Statistical theory of high-gain free-electron laser saturation

We propose an approach, based on statistical mechanics, to predict the saturated state of a single-pass, high-gain free-electron laser. In analogy with the violent relaxation process in self-gravitating systems and in the Euler equation of two-dimensional turbulence, the initial relaxation of the laser can be described by the statistical mechanics of an associated Vlasov equation. The laser field intensity and the electron bunching parameter reach a quasistationary value which is well fitted by a Vlasov stationary state if the number of electrons $N$ is sufficiently large. Finite $N$ effects (granularity) finally drive the system to Boltzmann-Gibbs statistical equilibrium, but this occurs on times that are unphysical (i.e., excessively long undulators).
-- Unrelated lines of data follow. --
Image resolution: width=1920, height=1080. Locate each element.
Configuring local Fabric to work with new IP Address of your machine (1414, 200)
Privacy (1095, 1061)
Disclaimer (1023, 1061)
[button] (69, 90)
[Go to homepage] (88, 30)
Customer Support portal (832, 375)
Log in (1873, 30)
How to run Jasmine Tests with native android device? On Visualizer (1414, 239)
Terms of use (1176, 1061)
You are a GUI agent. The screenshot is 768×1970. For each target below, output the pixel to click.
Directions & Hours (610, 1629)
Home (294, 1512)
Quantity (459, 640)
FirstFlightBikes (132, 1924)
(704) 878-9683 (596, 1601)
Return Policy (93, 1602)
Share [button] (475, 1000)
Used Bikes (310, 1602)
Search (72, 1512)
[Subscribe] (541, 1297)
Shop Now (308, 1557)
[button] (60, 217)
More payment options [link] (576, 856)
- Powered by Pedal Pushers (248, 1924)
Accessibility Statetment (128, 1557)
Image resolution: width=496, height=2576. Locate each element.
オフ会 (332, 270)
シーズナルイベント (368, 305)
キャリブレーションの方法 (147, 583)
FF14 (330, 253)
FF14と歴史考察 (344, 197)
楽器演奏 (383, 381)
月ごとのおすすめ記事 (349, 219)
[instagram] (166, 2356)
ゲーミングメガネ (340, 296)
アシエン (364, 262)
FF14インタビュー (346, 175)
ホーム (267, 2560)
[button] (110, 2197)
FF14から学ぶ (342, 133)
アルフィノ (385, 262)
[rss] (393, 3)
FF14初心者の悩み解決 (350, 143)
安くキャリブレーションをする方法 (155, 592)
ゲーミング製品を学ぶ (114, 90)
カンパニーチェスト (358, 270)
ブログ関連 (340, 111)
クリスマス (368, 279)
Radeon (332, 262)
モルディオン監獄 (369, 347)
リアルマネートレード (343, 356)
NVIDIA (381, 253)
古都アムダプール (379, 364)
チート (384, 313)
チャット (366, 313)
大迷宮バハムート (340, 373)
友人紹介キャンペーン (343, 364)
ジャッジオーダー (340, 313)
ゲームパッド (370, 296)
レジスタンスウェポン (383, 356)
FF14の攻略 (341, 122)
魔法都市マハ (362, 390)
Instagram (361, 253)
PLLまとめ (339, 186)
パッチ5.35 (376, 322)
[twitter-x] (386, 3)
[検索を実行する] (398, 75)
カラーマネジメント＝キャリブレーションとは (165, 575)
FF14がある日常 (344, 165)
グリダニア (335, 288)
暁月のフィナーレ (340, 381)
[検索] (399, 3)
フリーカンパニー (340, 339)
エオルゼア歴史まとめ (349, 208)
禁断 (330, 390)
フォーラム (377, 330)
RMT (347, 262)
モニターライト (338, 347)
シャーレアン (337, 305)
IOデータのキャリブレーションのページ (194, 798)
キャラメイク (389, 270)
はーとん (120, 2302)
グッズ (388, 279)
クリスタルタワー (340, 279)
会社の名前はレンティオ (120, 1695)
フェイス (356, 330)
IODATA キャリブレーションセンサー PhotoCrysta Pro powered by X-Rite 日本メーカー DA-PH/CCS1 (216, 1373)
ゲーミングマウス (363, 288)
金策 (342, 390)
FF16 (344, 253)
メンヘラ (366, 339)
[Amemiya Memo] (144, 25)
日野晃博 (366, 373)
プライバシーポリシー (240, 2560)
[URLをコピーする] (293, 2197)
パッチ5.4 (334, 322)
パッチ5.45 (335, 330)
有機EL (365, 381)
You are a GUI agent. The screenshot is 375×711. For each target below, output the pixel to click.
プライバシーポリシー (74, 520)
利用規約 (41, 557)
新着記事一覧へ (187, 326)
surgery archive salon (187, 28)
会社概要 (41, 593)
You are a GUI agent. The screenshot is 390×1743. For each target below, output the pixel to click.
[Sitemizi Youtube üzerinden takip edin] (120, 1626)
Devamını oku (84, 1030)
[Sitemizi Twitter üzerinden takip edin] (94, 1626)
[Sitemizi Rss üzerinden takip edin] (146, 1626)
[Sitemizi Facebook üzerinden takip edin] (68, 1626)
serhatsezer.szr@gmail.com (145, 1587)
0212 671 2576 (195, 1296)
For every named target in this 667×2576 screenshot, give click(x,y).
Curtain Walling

All theoretical predictions are successfully tested by means of finite-$N$ numerical experiments.

Figure 1

Typical evolution of the radiation intensity using Eqs. (1, 2, 3); the detuning $\delta$ is set to $0$, the energy per electron $H∕N=0.2$ and $N={10}^4$ electrons are simulated. The inset presents averaged simulations on longer times for different values of $N:5\times {10}^3$ (curve 1), 400 (curve 2), and 100 (curve 3).

Figure 2

Comparison between theory (solid and long-dashed lines) and simulations (symbols) for a monoenergetic beam, varying the detuning $\delta$. The vertical dotted line, $\delta ={\delta }_c\simeq 1.9$, represents the transition from the low to the high-gain regime.

Figure 3

Comparison between theory (solid and long-dashed lines) and simulations (symbols) for a non-monoenergetic beam when the energy $\epsilon$, characterizing the velocity dispersion of the initial electron beam, is varied. The dotted lines represent the intensity and bunching predicted by the full statistical equilibrium given by Eqs. (16, 17), not very appropriate here, whereas the solid line and long-dashed lines refer to the Vlasov equilibrium defined by Eqs. (13, 14). The discrepancy between theory and numerical experiments is small over the whole range of explored energies.